§ RECORDS SHOWN
/---

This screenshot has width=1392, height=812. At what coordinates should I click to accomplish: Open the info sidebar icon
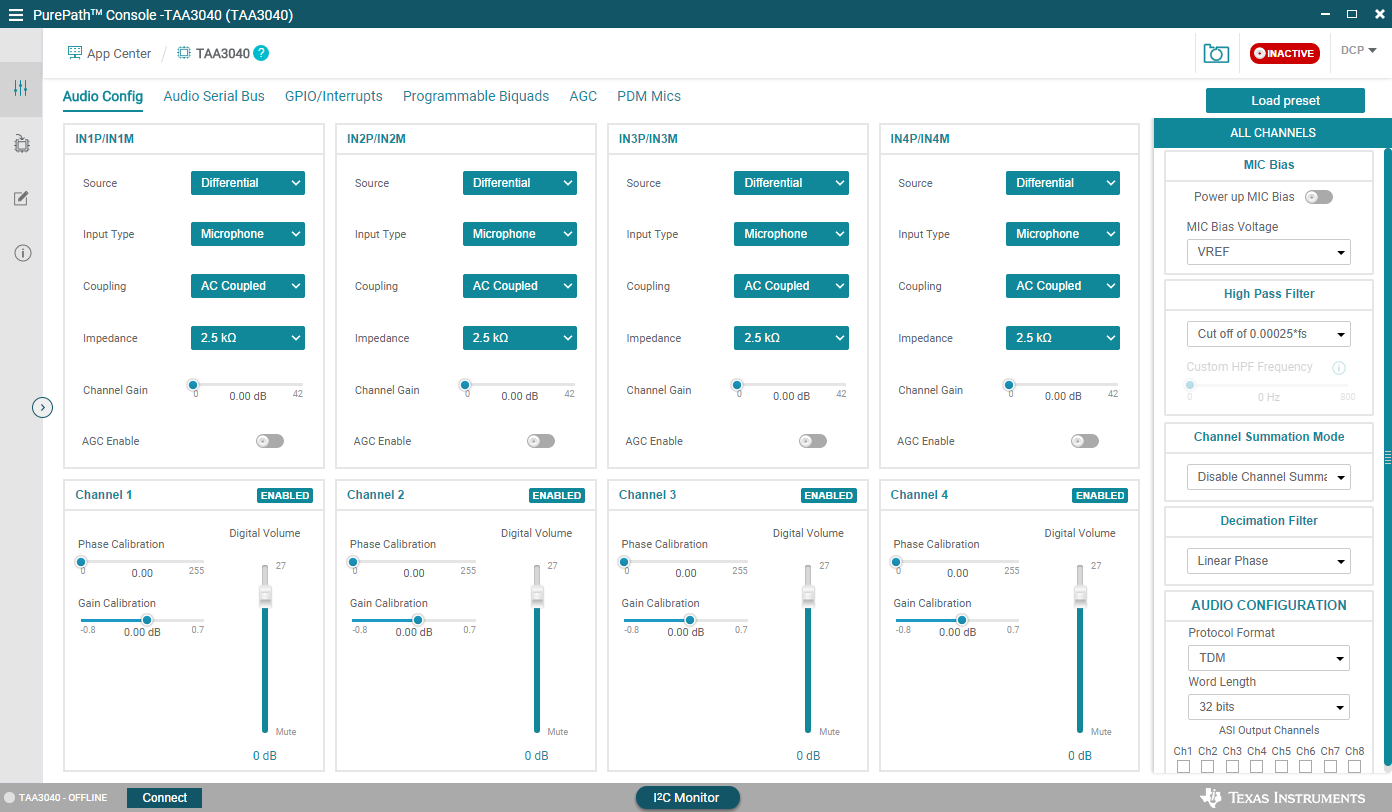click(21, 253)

\---
/---

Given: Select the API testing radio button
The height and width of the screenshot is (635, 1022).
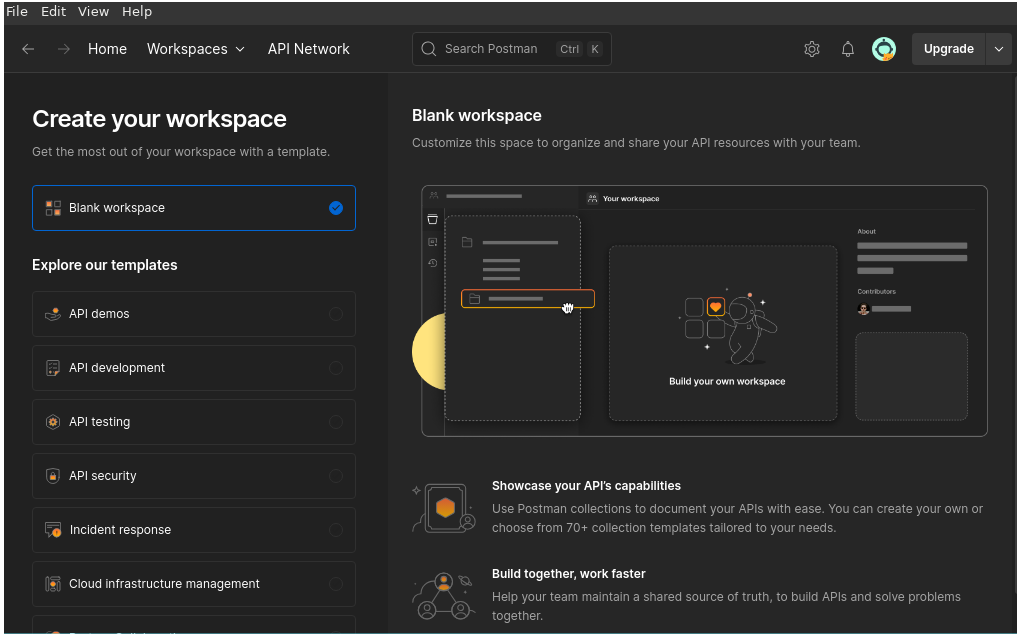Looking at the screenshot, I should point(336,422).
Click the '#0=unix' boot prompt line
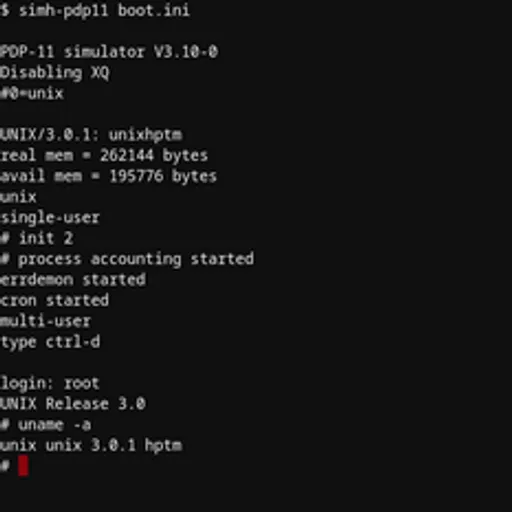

\---

§ WHAT NEEDS TO BE DONE
From the records above, give again only the part that opens with the line containing "The height and" and closes with the line containing "Click the '#0=unix' boot prompt line". Keep both ends but drop the pictures.

§ WRITTEN SOLUTION
The height and width of the screenshot is (635, 1022).
Looking at the screenshot, I should point(336,422).
Click the '#0=unix' boot prompt line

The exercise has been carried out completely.